Collected data
================

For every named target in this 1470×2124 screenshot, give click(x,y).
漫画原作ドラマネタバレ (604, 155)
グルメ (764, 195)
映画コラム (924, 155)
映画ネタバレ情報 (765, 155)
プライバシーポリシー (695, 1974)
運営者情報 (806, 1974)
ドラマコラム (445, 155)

================

Could you set down each entry above word for word?

● EXERCISE SOLUTION:
For every named target in this 1470×2124 screenshot, give click(x,y).
漫画原作ドラマネタバレ (604, 155)
グルメ (764, 195)
映画コラム (924, 155)
映画ネタバレ情報 (765, 155)
プライバシーポリシー (695, 1974)
運営者情報 (806, 1974)
ドラマコラム (445, 155)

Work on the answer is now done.